It’s been 48 days since Roland died, my not-quite-14-year-old dog who had some type of cancer we didn’t know about until it was too late to do anything to help. I wanted him to make it to our wedding, and he did. I wanted him to make it back to Florida, and he did. I wanted him to make it to his 14th birthday, but he didn’t. I held him in my arms as he went.
Eight days after Roland died, in the haze of grief and at my behest, we got a sweet puppy who wasn’t around even long enough to get a name. It’s been 41 days since the puppy died. We don’t know what happened, we just know he went downhill over less than 24 hours. Our house was a safe place for the end of his short little life. I held him in my arms as he went.
One month after Roland died, our pitbull Vix died. She got sick—she’d been sick, she was on her deathbed when her former family released her into our care seven months earlier—but this infection, a maybe meningitis, was too much for her body despite our best efforts. Lord knows, it had been seven months of our best goddamn efforts. I held her in my arms as she went.

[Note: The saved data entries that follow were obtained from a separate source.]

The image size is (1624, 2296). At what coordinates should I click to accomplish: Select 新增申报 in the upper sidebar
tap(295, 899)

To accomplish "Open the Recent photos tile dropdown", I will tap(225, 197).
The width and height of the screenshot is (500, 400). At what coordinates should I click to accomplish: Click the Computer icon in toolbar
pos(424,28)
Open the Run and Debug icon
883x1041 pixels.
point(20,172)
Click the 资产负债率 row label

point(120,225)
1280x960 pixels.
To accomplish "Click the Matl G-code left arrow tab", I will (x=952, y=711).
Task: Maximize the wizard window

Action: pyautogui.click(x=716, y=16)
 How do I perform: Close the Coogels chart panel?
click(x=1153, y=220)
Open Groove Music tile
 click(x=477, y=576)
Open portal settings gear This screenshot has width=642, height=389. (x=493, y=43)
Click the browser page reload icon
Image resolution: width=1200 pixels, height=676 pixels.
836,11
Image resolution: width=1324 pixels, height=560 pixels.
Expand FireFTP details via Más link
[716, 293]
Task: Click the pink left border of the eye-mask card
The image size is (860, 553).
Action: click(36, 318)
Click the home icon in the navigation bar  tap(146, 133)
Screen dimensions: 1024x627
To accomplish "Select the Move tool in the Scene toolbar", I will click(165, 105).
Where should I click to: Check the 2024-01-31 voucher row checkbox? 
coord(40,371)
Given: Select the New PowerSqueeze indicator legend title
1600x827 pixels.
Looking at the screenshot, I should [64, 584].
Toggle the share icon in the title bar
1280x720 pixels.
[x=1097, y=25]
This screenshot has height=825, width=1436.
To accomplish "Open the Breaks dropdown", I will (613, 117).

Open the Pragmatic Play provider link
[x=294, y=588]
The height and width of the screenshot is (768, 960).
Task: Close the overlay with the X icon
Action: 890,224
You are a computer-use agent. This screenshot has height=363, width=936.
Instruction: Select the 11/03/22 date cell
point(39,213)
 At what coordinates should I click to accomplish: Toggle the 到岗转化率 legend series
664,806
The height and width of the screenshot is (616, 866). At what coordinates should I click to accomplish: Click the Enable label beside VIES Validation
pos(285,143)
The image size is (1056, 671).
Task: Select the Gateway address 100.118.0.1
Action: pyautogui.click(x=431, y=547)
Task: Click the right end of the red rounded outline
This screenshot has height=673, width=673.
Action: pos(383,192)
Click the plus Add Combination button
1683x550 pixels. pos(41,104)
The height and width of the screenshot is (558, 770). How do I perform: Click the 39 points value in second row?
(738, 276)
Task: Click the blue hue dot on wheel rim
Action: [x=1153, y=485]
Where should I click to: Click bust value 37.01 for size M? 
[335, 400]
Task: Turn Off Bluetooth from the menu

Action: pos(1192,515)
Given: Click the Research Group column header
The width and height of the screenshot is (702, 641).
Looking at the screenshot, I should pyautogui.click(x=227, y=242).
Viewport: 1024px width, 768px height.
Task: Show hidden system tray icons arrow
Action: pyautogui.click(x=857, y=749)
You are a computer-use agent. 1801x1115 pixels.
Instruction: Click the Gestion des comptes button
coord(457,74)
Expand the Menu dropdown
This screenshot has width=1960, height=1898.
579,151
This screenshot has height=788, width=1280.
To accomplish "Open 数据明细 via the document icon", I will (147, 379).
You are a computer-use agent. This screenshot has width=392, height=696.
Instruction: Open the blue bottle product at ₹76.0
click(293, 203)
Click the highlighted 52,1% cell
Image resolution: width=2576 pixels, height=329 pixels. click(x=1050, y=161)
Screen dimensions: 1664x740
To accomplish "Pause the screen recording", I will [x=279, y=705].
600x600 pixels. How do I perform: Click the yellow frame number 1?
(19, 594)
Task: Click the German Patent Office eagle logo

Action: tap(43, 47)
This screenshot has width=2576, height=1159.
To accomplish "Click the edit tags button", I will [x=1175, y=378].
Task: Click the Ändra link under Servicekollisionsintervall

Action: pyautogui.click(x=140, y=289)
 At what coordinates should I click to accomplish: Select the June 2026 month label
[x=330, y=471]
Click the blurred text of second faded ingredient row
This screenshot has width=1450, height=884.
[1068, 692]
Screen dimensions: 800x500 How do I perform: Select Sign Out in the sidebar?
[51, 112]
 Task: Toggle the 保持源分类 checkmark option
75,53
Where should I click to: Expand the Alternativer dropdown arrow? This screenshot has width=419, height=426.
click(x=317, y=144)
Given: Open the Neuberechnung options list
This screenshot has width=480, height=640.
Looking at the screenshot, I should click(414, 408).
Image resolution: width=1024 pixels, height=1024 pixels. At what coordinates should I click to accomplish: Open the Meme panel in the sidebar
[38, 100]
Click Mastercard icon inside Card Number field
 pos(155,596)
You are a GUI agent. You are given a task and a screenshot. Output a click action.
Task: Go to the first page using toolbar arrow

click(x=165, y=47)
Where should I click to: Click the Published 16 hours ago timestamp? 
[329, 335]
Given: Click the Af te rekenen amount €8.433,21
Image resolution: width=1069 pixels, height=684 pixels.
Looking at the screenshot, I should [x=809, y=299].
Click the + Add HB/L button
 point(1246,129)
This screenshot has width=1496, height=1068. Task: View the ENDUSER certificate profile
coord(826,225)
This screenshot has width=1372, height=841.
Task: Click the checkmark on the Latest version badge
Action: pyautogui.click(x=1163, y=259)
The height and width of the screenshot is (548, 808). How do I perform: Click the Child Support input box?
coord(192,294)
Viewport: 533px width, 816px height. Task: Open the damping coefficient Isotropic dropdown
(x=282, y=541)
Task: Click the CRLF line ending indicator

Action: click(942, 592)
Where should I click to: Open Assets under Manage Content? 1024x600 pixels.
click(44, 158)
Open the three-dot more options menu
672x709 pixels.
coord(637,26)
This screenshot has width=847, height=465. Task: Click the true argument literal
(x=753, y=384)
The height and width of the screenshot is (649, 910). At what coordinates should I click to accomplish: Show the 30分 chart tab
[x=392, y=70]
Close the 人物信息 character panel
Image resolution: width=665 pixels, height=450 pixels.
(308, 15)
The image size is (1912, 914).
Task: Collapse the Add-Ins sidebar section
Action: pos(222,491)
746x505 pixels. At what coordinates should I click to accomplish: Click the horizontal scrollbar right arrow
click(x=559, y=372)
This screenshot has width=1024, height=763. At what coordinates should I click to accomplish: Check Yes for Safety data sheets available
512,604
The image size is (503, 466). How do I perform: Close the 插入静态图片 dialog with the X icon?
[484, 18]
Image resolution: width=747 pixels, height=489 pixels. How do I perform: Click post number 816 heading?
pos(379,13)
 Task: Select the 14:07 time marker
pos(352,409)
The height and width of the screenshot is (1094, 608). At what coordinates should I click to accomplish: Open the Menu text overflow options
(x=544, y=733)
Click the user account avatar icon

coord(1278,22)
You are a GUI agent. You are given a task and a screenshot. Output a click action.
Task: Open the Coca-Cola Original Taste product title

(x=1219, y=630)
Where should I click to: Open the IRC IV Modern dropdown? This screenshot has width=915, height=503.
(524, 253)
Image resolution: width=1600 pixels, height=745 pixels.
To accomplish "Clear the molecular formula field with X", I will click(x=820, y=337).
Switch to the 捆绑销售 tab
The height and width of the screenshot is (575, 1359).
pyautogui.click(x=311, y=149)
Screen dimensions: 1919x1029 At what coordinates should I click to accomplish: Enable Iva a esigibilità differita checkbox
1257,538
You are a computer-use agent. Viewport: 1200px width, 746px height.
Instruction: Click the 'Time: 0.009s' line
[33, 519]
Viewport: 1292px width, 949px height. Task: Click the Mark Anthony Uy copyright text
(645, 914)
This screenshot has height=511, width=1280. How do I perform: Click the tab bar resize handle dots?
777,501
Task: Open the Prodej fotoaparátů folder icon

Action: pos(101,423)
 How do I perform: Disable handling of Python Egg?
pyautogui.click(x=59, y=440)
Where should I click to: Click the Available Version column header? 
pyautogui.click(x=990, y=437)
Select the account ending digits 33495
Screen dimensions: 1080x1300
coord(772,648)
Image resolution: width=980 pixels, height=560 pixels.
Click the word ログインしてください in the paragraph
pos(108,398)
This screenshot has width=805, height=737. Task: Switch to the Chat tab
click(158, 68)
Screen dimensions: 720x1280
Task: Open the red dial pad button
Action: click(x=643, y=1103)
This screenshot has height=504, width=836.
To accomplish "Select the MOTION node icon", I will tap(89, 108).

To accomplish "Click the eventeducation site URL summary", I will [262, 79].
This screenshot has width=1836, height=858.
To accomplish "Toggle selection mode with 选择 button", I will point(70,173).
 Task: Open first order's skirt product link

Dogs are family. Dogs are unfailingly, unflinchingly, unequivocally capable of love, and I have always been a person who falls head over heels into love with them as a result. And, as my mother once said to me, life is a series of dogs. Still, I didn’t expect to watch three of them die unexpectedly over six weeks.
It’s been a hard 48 days, even without the world going to shambles around us, even without a new normal that requires gloves and a face mask and a bottle of hand sanitizer on the rare occasion I venture out of the house to brave the possibility of infection for groceries or medication. Even without the headlines proclaiming the rates of infection, begging us to flatten the curve, watching the death toll tick exponentially higher. It’s been a hard 48 days, to grieve three deaths in a world where death feels a little more familiar than she usually does for most people. A world where I can’t hug my siblings or my parents while I’m trying to work through the hurt.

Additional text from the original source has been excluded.